Di halaman istana, rakyat dari berbagai daerah berkumpul. Ada yang mengenakan pakaian adat, ada yang membawa anak-anak untuk sekadar melihat bendera raksasa dikibarkan, dan ada pula yang menanti hiburan musik atau jajanan gratis. Di sana, simbol negara yang sering terasa jauh, seakan turun ke bumi rakyat melalui tawa, lagu, dan suasana kebersamaan. Itulah momen yang, meski penuh kritik, tetap menjadi ruang yang dirindukan.
Perayaan sebagai Ruang Kesalingan
Kesalingan dalam Islam bukan sekadar saling membantu dalam situasi krisis, tetapi juga saling menghidupkan dalam momen sukacita. Nabi Muhammad ﷺ pernah membiarkan kaum Anshar menari dengan tombak di masjid, dan Aisyah ra. ikut menonton dari bahunya. Perayaan yang sehat bukan dosa, melainkan bagian dari menjaga jiwa dan kebahagiaan umat.
Upacara bendera dan pesta rakyat di istana bisa dibaca dalam kerangka itu. Ia menjadi ruang di mana rakyat dan pemerintah tidak hanya bertemu dalam urusan pajak, birokrasi, atau politik, tetapi juga dalam kebahagiaan kolektif. Di situ ada kesalingan: pemerintah menyediakan ruang, rakyat memberi partisipasi. Hubungan ini tidak sempurna, tetapi tetap berarti.
Dalam tradisi Islam, ada dimensi thaqafah (kebudayaan) yang tak kalah penting dari dimensi politik dan hukum. Perayaan nasional bisa menjadi jembatan budaya, di mana nilai persatuan dipertemukan dengan rasa kegembiraan bersama.

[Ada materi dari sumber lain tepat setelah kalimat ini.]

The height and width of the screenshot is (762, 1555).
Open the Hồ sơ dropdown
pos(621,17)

Kritik yang Perlu, Keadilan Juga Perlu
Menyoal kritik publik terhadap pesta rakyat sering berfokus pada biaya yang dianggap besar, sementara masih ada rakyat miskin yang berjuang untuk makan sehari-hari. Kritik ini sah sebagai bentuk amar ma’ruf nahi munkar dalam demokrasi. Namun kesalingan menuntut keseimbangan: di saat kita kritis, kita juga adil. Tidak semua yang pemerintah lakukan itu buruk, sebagaimana tidak semua kritik rakyat selalu benar.
Pesta rakyat memang tidak menyelesaikan persoalan struktural. Ia tidak otomatis menghapus kemiskinan atau mengurangi utang negara. Tetapi ia menghadirkan jeda emosional bagi masyarakat. Sebuah ruang di mana orang tua bisa membawa anaknya menyaksikan istana dari dekat, merasakan kebanggaan menyanyikan Indonesia Raya bersama ribuan orang.

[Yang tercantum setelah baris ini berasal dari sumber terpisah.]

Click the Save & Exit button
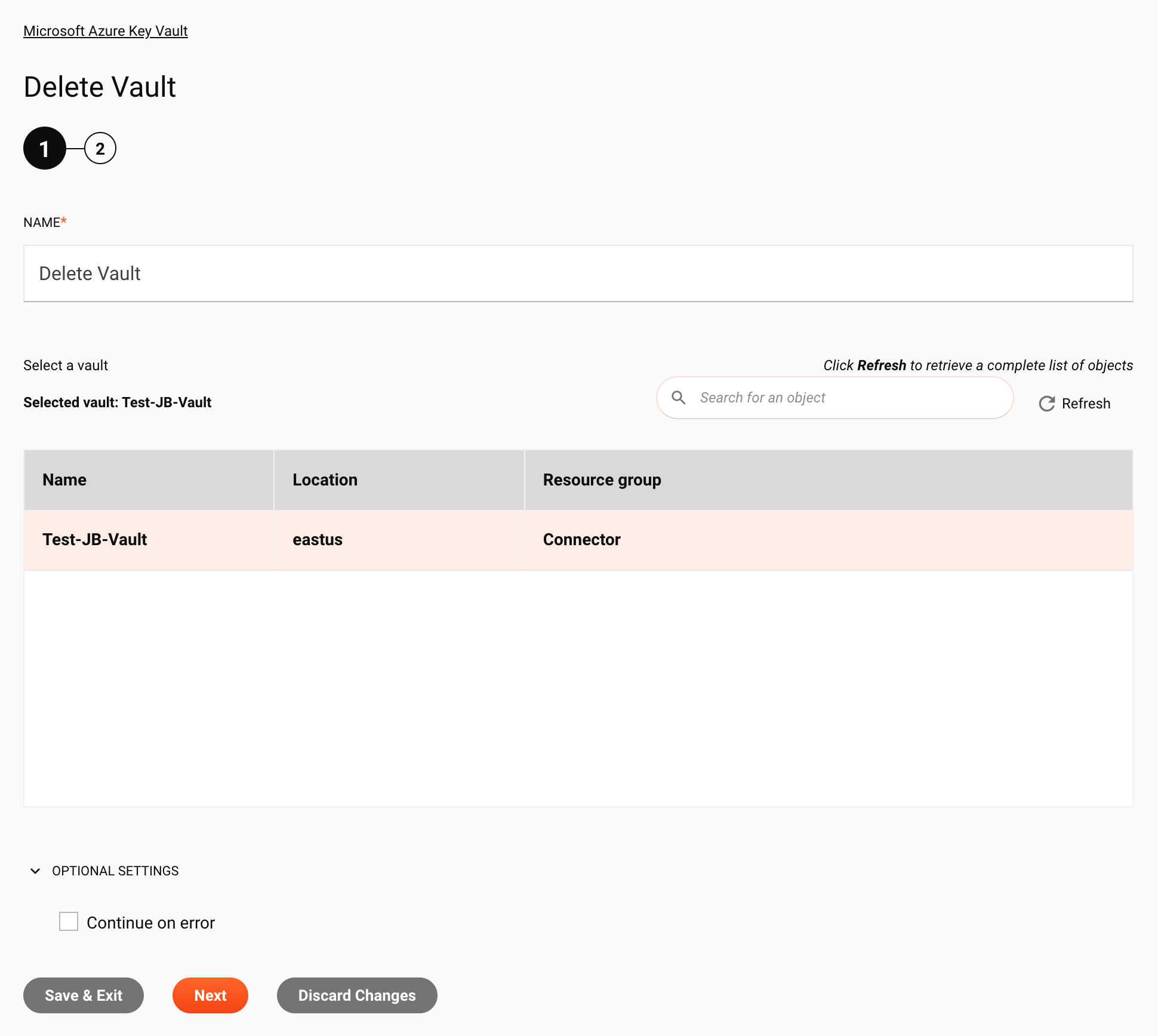The image size is (1158, 1036). pos(83,995)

Rasa memiliki terhadap negara tidak hanya tumbuh dari kebijakan, tetapi juga dari pengalaman emosional bersama. Inilah dimensi yang sering terlupakan ketika pesta rakyat hanya kita lihat dari sisi anggaran.

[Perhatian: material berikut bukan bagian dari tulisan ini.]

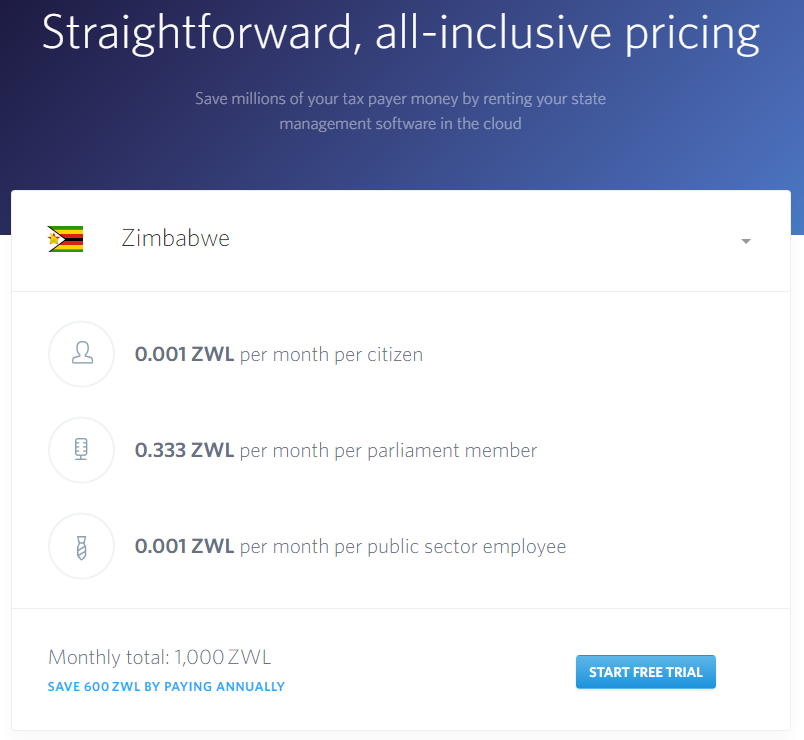Click the per month per citizen label
The image size is (804, 740).
(331, 355)
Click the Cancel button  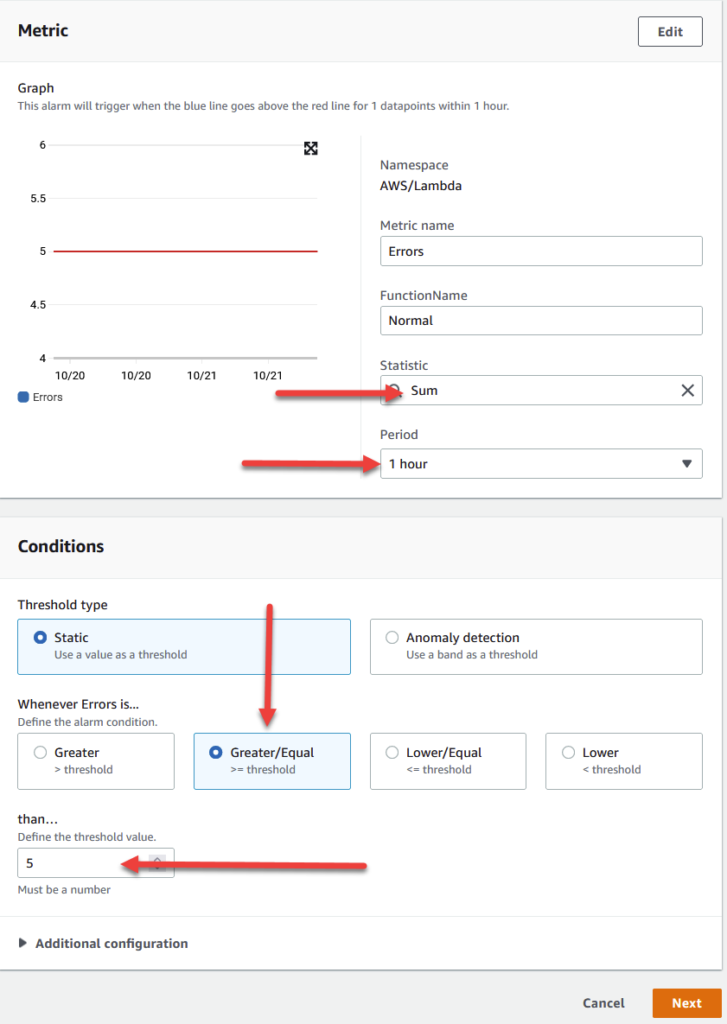tap(603, 1003)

Hiburan Rakyat sebagai Hak Sosial
Hiburan sering kita anggap sekadar pelengkap, padahal ia adalah kebutuhan dasar manusia. Banyak penelitian menunjukkan, perayaan kolektif meningkatkan rasa percaya pada institusi, memperkuat solidaritas sosial, dan menurunkan stres masyarakat. Bagi sebagian rakyat kecil, pesta di istana adalah satu-satunya kesempatan melihat langsung wajah negara.
Dalam kerangka mubadalah, hiburan bukan hanya “hadiah” dari pemerintah, tetapi bagian dari kesalingan sosial. Negara memberi ruang hiburan, rakyat memberi legitimasi partisipasi.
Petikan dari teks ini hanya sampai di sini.